(Extracted data entries)
+ + + + + + +

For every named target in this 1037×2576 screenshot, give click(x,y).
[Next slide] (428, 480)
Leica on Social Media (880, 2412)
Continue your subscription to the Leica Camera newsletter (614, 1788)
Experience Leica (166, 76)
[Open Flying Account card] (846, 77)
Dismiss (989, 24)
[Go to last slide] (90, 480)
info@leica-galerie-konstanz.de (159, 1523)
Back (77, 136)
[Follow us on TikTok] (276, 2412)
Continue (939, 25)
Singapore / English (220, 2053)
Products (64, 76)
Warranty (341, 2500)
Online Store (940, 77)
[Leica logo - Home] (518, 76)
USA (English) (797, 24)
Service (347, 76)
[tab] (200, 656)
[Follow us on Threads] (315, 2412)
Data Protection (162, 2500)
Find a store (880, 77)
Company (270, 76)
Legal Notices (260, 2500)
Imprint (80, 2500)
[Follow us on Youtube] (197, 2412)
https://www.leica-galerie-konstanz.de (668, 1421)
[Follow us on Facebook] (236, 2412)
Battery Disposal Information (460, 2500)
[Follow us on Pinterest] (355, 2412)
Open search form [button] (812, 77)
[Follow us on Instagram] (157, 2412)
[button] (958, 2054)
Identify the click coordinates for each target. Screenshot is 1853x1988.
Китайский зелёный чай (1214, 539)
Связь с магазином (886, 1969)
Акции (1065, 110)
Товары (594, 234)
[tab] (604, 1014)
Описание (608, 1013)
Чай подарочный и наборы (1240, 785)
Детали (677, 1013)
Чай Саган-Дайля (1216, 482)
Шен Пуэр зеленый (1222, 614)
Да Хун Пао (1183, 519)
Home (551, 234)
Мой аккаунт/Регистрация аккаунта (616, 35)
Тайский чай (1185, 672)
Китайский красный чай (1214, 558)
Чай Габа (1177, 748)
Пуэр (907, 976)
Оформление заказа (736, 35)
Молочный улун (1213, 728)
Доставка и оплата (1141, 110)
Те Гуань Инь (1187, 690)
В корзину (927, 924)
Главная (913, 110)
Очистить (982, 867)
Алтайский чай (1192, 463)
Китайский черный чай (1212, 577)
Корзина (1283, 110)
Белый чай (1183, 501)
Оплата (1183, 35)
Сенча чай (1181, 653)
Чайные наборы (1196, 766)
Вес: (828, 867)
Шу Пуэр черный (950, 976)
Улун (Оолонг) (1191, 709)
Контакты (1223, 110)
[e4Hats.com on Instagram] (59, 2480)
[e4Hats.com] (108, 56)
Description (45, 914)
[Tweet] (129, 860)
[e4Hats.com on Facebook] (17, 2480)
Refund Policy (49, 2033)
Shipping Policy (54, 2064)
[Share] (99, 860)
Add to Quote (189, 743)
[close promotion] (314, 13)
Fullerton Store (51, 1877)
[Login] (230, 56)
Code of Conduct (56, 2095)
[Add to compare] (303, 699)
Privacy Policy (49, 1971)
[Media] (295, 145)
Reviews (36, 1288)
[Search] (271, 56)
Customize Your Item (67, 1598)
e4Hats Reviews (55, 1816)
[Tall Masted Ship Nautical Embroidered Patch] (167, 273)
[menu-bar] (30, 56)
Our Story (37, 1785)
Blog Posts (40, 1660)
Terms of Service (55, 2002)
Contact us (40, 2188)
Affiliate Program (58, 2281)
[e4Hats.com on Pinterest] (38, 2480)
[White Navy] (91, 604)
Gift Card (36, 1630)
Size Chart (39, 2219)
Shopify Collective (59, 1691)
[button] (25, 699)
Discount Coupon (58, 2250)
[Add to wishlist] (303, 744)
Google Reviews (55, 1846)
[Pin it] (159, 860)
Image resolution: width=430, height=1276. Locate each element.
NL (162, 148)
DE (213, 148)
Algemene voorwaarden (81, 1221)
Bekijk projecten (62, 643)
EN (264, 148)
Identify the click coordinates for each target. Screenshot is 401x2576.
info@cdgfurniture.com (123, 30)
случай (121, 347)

+ + + + + + +

AIM OF THE TASK: The entries shown above must be reproduced in full, exactly as written.

SOLUTION FOR THIS EXERCISE:
For every named target in this 1037×2576 screenshot, give click(x,y).
[Next slide] (428, 480)
Leica on Social Media (880, 2412)
Continue your subscription to the Leica Camera newsletter (614, 1788)
Experience Leica (166, 76)
[Open Flying Account card] (846, 77)
Dismiss (989, 24)
[Go to last slide] (90, 480)
info@leica-galerie-konstanz.de (159, 1523)
Back (77, 136)
[Follow us on TikTok] (276, 2412)
Continue (939, 25)
Singapore / English (220, 2053)
Products (64, 76)
Warranty (341, 2500)
Online Store (940, 77)
[Leica logo - Home] (518, 76)
USA (English) (797, 24)
Service (347, 76)
[tab] (200, 656)
[Follow us on Threads] (315, 2412)
Data Protection (162, 2500)
Find a store (880, 77)
Company (270, 76)
Legal Notices (260, 2500)
Imprint (80, 2500)
[Follow us on Youtube] (197, 2412)
https://www.leica-galerie-konstanz.de (668, 1421)
[Follow us on Facebook] (236, 2412)
Battery Disposal Information (460, 2500)
[Follow us on Pinterest] (355, 2412)
Open search form [button] (812, 77)
[Follow us on Instagram] (157, 2412)
[button] (958, 2054)
Identify the click coordinates for each target. Screenshot is 1853x1988.
Китайский зелёный чай (1214, 539)
Связь с магазином (886, 1969)
Акции (1065, 110)
Товары (594, 234)
[tab] (604, 1014)
Описание (608, 1013)
Чай подарочный и наборы (1240, 785)
Детали (677, 1013)
Чай Саган-Дайля (1216, 482)
Шен Пуэр зеленый (1222, 614)
Да Хун Пао (1183, 519)
Home (551, 234)
Мой аккаунт/Регистрация аккаунта (616, 35)
Тайский чай (1185, 672)
Китайский красный чай (1214, 558)
Чай Габа (1177, 748)
Пуэр (907, 976)
Оформление заказа (736, 35)
Молочный улун (1213, 728)
Доставка и оплата (1141, 110)
Те Гуань Инь (1187, 690)
В корзину (927, 924)
Главная (913, 110)
Очистить (982, 867)
Алтайский чай (1192, 463)
Китайский черный чай (1212, 577)
Корзина (1283, 110)
Белый чай (1183, 501)
Оплата (1183, 35)
Сенча чай (1181, 653)
Чайные наборы (1196, 766)
Вес: (828, 867)
Шу Пуэр черный (950, 976)
Улун (Оолонг) (1191, 709)
Контакты (1223, 110)
[e4Hats.com on Instagram] (59, 2480)
[e4Hats.com] (108, 56)
Description (45, 914)
[Tweet] (129, 860)
[e4Hats.com on Facebook] (17, 2480)
Refund Policy (49, 2033)
Shipping Policy (54, 2064)
[Share] (99, 860)
Add to Quote (189, 743)
[close promotion] (314, 13)
Fullerton Store (51, 1877)
[Login] (230, 56)
Code of Conduct (56, 2095)
[Add to compare] (303, 699)
Privacy Policy (49, 1971)
[Media] (295, 145)
Reviews (36, 1288)
[Search] (271, 56)
Customize Your Item (67, 1598)
e4Hats Reviews (55, 1816)
[Tall Masted Ship Nautical Embroidered Patch] (167, 273)
[menu-bar] (30, 56)
Our Story (37, 1785)
Blog Posts (40, 1660)
Terms of Service (55, 2002)
Contact us (40, 2188)
Affiliate Program (58, 2281)
[e4Hats.com on Pinterest] (38, 2480)
[White Navy] (91, 604)
Gift Card (36, 1630)
Size Chart (39, 2219)
Shopify Collective (59, 1691)
[button] (25, 699)
Discount Coupon (58, 2250)
[Add to wishlist] (303, 744)
Google Reviews (55, 1846)
[Pin it] (159, 860)
Image resolution: width=430, height=1276. Locate each element.
NL (162, 148)
DE (213, 148)
Algemene voorwaarden (81, 1221)
Bekijk projecten (62, 643)
EN (264, 148)
Identify the click coordinates for each target. Screenshot is 401x2576.
info@cdgfurniture.com (123, 30)
случай (121, 347)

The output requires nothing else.